Commonwealth asked Wu Yi-chan, the director of environmental assessments in Formosa Plastics’ Environmental Health and Safety Department, about the numbers, and he admitted “it was because the worker handling the tests was not familiar with the law. When he found the numbers were not stable, he coded the test data as a CEMS failure.”    

In other words, the equipment was fine but it was the worker’s fault for calling the readings showing excessive emissions “invalid values.” Whatever the reason, however, the pollutants were still released into the air.

This also presents a major challenge to local environmental protection bureaus in trying to figure out whether the moves were deliberate attempts to cheat the system or honest oversights by workers? Proof is hard to come by, so the only option left to agencies is to impose fines for a lack of data or falsified data. 

The Sixth Naphtha Cracker Complex on the Yunlin County coast is Taiwan’s biggest petrochemical industrial complex. Its collection of CEMS data was hurt ostensibly because operators are unfamiliar with regulations, resulting in untrue and insufficient data. (Photo by Kuo-Tai Liu)

Formosa Plastics also has several smokestacks for which data is lacking or non-existent.

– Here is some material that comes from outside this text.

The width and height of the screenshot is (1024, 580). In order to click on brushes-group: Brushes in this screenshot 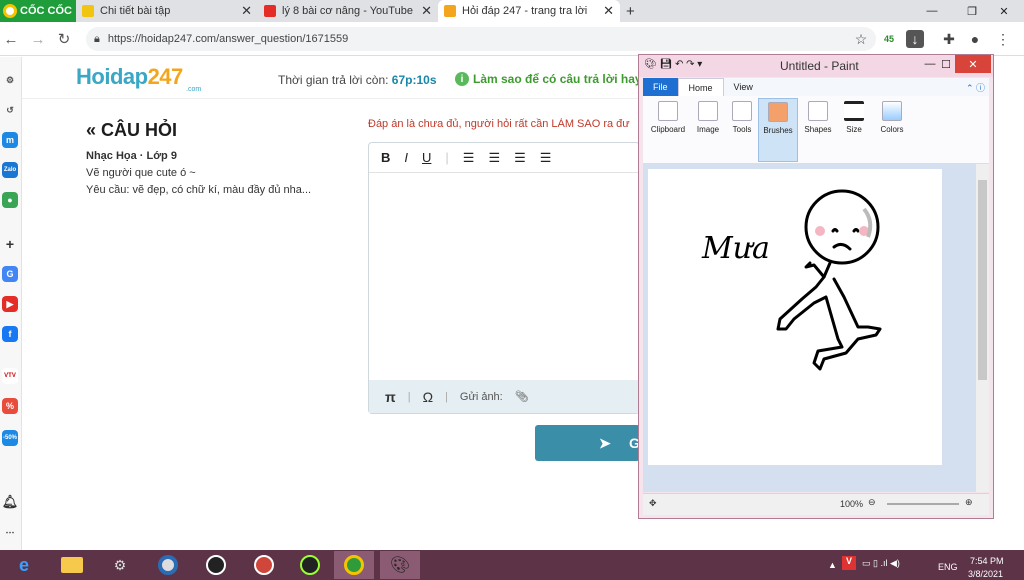, I will do `click(778, 130)`.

“It’s likely due to a problem in the design of the EPA’s public transmission software. We’ve told environmental protection units about this,” Wu says.

But Chien Tsung-wen, an assistant researcher with National Cheng Kung University’s Sustainable Environment Research Laboratories and an expert on CEMS regulations, does not buy Wu’s argument.

“There’s no problem with the public transmission system. It’s likely Formosa Plastics’ own problem,” Chien says.

Sadly, the longer authorities wrestle with these issues and polluters find ways to circumvent the system to avoid fines or fees for polluting, the harder it will be to come to grips with Taiwan’s air pollution problem and devise solutions that can actually work.